Federal Reserve, yang ditugasi dengan misi ganda untuk menjaga stabilitas harga dan menciptakan lapangan kerja maksimum, menaikkan suku bunga sebagai cara untuk mengurangi kenaikan inflasi dan mendinginkan perekonomian, tetapi ini jauh dari proses semalam.

READ  Kekhawatiran resesi ada di mana-mana - kecuali Gedung Putih

Sementara laporan inflasi membawa serangan baru terhadap pemerintahan Biden dari Partai Republik, Gedung Putih berusaha menyalahkan inflasi terburuk pada harga minyak dan bensin yang tinggi setelah invasi Rusia ke Ukraina.

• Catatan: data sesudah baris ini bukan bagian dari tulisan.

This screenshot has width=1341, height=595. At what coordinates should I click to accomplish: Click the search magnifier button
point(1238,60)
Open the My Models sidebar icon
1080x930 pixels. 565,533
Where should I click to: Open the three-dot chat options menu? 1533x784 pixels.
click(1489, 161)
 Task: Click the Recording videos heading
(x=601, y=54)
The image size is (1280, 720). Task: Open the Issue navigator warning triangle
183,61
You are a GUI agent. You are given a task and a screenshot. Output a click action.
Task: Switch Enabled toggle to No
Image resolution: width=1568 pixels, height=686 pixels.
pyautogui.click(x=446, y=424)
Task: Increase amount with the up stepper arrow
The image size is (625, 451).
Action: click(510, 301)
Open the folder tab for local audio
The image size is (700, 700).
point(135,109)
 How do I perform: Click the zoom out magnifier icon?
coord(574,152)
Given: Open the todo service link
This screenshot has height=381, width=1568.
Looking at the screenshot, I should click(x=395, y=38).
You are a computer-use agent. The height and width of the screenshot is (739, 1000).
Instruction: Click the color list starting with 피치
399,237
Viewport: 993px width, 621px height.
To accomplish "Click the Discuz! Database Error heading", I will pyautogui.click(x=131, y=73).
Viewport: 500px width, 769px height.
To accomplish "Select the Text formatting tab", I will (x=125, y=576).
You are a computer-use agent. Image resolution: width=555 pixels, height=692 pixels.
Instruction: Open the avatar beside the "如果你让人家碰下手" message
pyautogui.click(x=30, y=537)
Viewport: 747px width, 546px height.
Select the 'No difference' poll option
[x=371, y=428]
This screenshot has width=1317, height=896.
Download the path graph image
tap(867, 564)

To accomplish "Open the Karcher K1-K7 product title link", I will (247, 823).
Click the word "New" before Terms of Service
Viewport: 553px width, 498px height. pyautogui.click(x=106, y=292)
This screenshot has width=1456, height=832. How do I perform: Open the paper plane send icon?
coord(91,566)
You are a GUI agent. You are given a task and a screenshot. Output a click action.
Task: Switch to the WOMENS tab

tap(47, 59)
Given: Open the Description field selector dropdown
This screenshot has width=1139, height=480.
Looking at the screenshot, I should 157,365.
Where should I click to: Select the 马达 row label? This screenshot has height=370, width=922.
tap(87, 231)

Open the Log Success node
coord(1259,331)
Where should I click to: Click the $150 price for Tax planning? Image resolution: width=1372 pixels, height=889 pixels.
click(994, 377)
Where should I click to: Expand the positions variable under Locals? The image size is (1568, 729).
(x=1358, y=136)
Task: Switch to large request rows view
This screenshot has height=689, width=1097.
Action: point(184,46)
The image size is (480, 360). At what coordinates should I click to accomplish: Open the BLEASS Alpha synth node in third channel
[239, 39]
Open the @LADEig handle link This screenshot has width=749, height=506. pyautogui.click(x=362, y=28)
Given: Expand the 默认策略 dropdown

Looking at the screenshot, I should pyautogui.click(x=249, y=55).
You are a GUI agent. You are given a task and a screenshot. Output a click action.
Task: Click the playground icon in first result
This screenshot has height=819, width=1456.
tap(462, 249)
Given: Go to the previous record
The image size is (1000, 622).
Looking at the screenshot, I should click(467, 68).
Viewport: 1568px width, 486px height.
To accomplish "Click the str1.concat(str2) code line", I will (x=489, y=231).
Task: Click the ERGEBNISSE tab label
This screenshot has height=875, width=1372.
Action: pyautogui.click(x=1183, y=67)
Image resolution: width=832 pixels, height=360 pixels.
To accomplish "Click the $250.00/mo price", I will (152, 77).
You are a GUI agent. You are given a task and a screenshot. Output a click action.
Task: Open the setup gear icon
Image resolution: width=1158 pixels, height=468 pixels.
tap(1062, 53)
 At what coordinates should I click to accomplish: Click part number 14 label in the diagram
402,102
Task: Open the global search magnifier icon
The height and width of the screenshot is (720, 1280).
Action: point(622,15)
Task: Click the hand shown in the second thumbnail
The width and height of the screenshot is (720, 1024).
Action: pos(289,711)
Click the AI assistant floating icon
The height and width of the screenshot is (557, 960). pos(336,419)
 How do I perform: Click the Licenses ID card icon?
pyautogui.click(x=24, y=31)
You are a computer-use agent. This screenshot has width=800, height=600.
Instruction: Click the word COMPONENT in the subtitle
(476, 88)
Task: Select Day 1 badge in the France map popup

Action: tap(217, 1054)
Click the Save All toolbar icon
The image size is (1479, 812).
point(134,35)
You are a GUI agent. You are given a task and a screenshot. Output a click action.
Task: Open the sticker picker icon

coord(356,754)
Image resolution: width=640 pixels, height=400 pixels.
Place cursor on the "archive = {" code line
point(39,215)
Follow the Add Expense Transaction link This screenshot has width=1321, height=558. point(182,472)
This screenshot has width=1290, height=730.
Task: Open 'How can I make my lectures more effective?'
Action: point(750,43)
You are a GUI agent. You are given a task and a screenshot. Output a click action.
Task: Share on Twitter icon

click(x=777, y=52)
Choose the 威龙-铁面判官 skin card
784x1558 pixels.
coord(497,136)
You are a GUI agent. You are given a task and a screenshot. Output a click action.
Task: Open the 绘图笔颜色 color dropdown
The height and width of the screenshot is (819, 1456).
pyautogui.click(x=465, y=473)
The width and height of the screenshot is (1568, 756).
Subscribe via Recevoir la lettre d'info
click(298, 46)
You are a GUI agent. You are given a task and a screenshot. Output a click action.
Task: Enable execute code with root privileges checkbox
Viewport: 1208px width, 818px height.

“Laporan inflasi hari ini mengkonfirmasi apa yang sudah diketahui orang Amerika. Kenaikan harga Putin memukul Amerika dengan keras,” kata Presiden Joe Biden di Pelabuhan Los Angeles, di mana dia berhenti sejenak untuk pertemuan puncak regional untuk membahas apa yang dianggap timnya sebagai masalah paling mendesak saat ini. Kenaikan harga pada segala hal mulai dari bahan bakar hingga bahan makanan.

Biden berusaha untuk mengakui rasa sakit yang dirasakan orang Amerika, dan menjelaskan bagaimana dia ingin menyelesaikannya dan menyalahkan orang lain.

“Saya mengerti,” kata Biden. “Inflasi adalah tantangan nyata bagi keluarga Amerika.”

Dia mengkritik konglomerat perusahaan pelayaran karena menaikkan harga dan perusahaan minyak untuk membeli kembali saham mereka, dan memilih perusahaan minyak raksasa Exxon karena menghasilkan “lebih banyak uang dari Tuhan” tahun lalu.

Kevin Liptak dari CNN berkontribusi pada laporan ini.